Windows : os.listdir(b'.') doesn't raise an errorfor unencodablefilenames #54029

vstinner · 2010-09-10T10:42:58Z

BPO	9820
Nosy	@loewis, @vstinner, @bitdancer
Files	listdir_windows_bytes.patch

^{Note: these values reflect the state of the issue at the time it was migrated and might not reflect the current state.}

Show more details

GitHub fields:

assignee = None
closed_at = <Date 2010-09-13.19:11:21.703>
created_at = <Date 2010-09-10.10:42:58.310>
labels = ['invalid', 'library', 'expert-unicode', 'OS-windows']
title = "Windows : os.listdir(b'.') doesn't raise an\terrorfor unencodablefilenames"
updated_at = <Date 2010-09-13.19:11:21.702>
user = 'https://github.com/vstinner'

bugs.python.org fields:

activity = <Date 2010-09-13.19:11:21.702>
actor = 'vstinner'
assignee = 'none'
closed = True
closed_date = <Date 2010-09-13.19:11:21.703>
closer = 'vstinner'
components = ['Library (Lib)', 'Unicode', 'Windows']
creation = <Date 2010-09-10.10:42:58.310>
creator = 'vstinner'
dependencies = []
files = ['18836']
hgrepos = []
issue_num = 9820
keywords = ['patch']
message_count = 17.0
messages = ['115995', '115996', '116002', '116043', '116209', '116210', '116220', '116228', '116230', '116232', '116233', '116235', '116295', '116296', '116299', '116300', '116340']
nosy_count = 3.0
nosy_names = ['loewis', 'vstinner', 'r.david.murray']
pr_nums = []
priority = 'normal'
resolution = 'not a bug'
stage = None
status = 'closed'
superseder = None
type = None
url = 'https://bugs.python.org/issue9820'
versions = ['Python 3.2']

vstinner · 2010-09-10T10:42:58Z

In Python 3.2, mbcs encoding (default filesystem encoding on Windows) is now strict: raise an error on unencodable/undecodable characters/bytes. But os.listdir(b'.') encodes unencodable bytes as b'?'.

Example:

>>> os.mkdir('listdir')
>>> open('listdir\\xxx-\u0363', 'w').close()
>>> filename = os.listdir(b'listdir')[0]
>>> filename
b'xxx-?'
>>> open(filename, 'r').close()
IOError: [Errno 22] Invalid argument: 'xxx-?'

os.listdir(b'listdir') should raise an error (and not ignore the filename or replaces unencodable characters by b'?').

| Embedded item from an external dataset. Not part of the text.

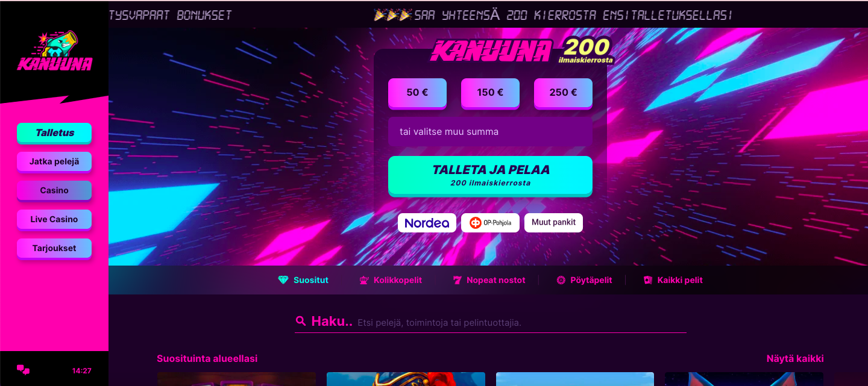Click the Haku game search field
868x386 pixels.
pos(490,322)
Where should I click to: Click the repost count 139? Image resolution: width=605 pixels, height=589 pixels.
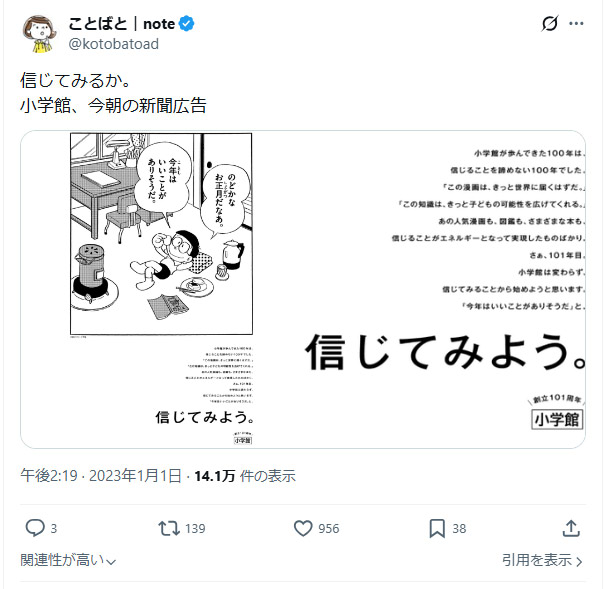(x=195, y=528)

I think that we should list the directory using the wide character API (FindFirstFileW) but encode the filename using PyUnicode_EncodeFSDefault() if the directory name type is bytes, instead of using the ANSI API (FindFirstFileA).

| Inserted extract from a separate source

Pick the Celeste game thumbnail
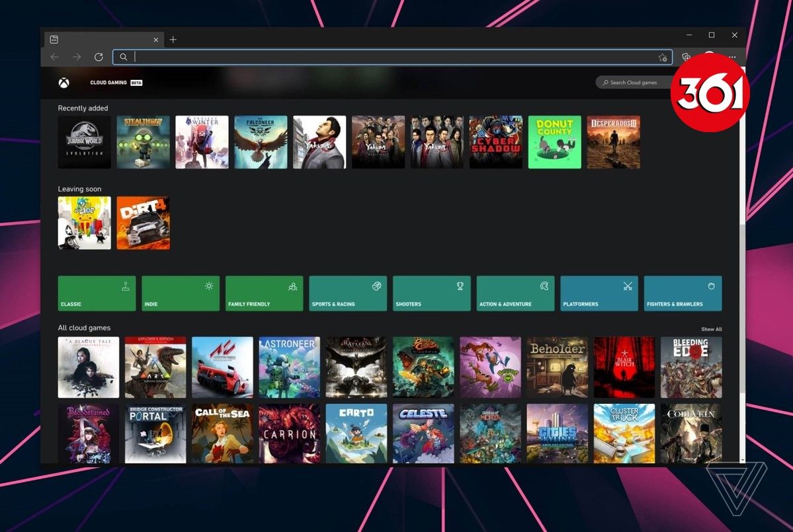 click(423, 434)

vstinner · 2010-09-10T10:45:13Z

I found this bug while trying to find an unencodable filename for bpo-9819 (TESTFN_UNDECODABLE).

Anyway, the bytes API should be avoided on Windows since Windows native filename type is unicode.

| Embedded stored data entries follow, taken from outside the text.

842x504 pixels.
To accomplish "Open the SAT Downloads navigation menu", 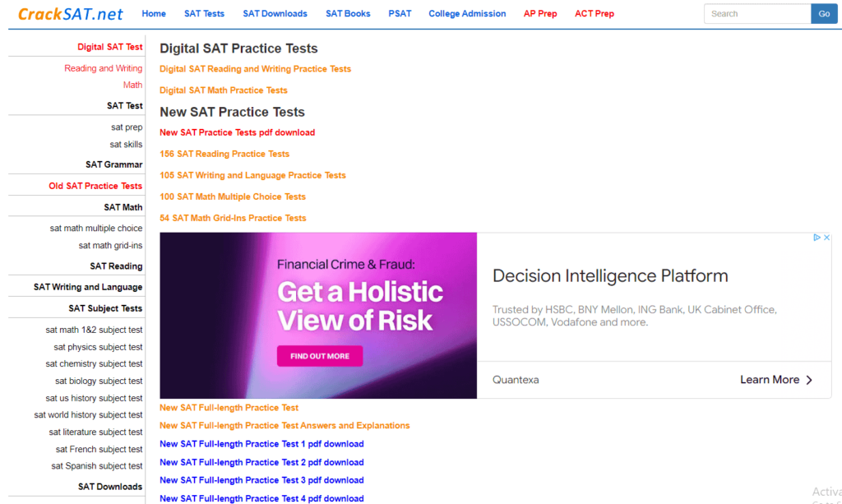I will [x=275, y=14].
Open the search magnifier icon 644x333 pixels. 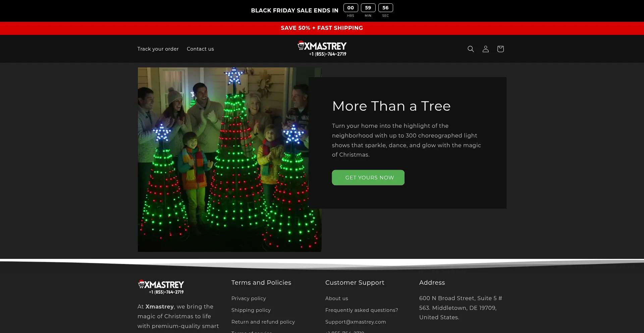click(x=471, y=49)
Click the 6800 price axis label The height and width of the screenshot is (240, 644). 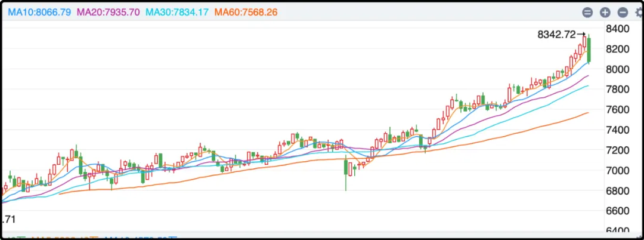[618, 191]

vstinner · 2010-09-10T11:06:25Z

os.listdir(b'listdir') should raise an error (and not ignore
the filename or replaces unencodable characters by b'?').

To avoid the error, a solution is to support the PEP-383 on Windows (for the mbcs encoding). I opened a separated issue for that: bpo-9821.

But support PEP-383 will not fix this issue because the current implementation of listdir(b'.') doesn't use the Python codec, but use raw bytes filenames (use the ANSI API).

vstinner · 2010-09-10T21:30:20Z

Patch:

Remove the bytes version of listdir(): reuse the unicode version but converts the filename to bytes using PyUnicode_EncodeFSDefault() if the directory name is not unicode
use Py_XDECREF(d) instead of Py_DECREF(d) at the end (because d=NULL on error)
use Py_CLEAR(d) instead of "Py_DECREF(d); d=NULL;"
remove "char namebuf[MAX_PATH+5]" buffer (use less stack memory)

loewis · 2010-09-12T16:02:11Z

What do you gain with this patch? (i.e. what is its advantage?)

vstinner · 2010-09-12T16:18:47Z

What do you gain with this patch? (i.e. what is its advantage?)

You know directly that os.listdir(bytes) is unable to encode the filename, instead of manipulate an invalid filename (b'?') and get the error later (when you use the filename: open, copy, delete, ... the file).

It's the same idea than str+bytes raises an error on Python3: get the error earlier instead of store invalid data and get the error to late.

Anywy, on Windows, it's not a good idea to manipulate bytes filenames. So it's also a way to encourage people to migrate their applications to unicode on Windows.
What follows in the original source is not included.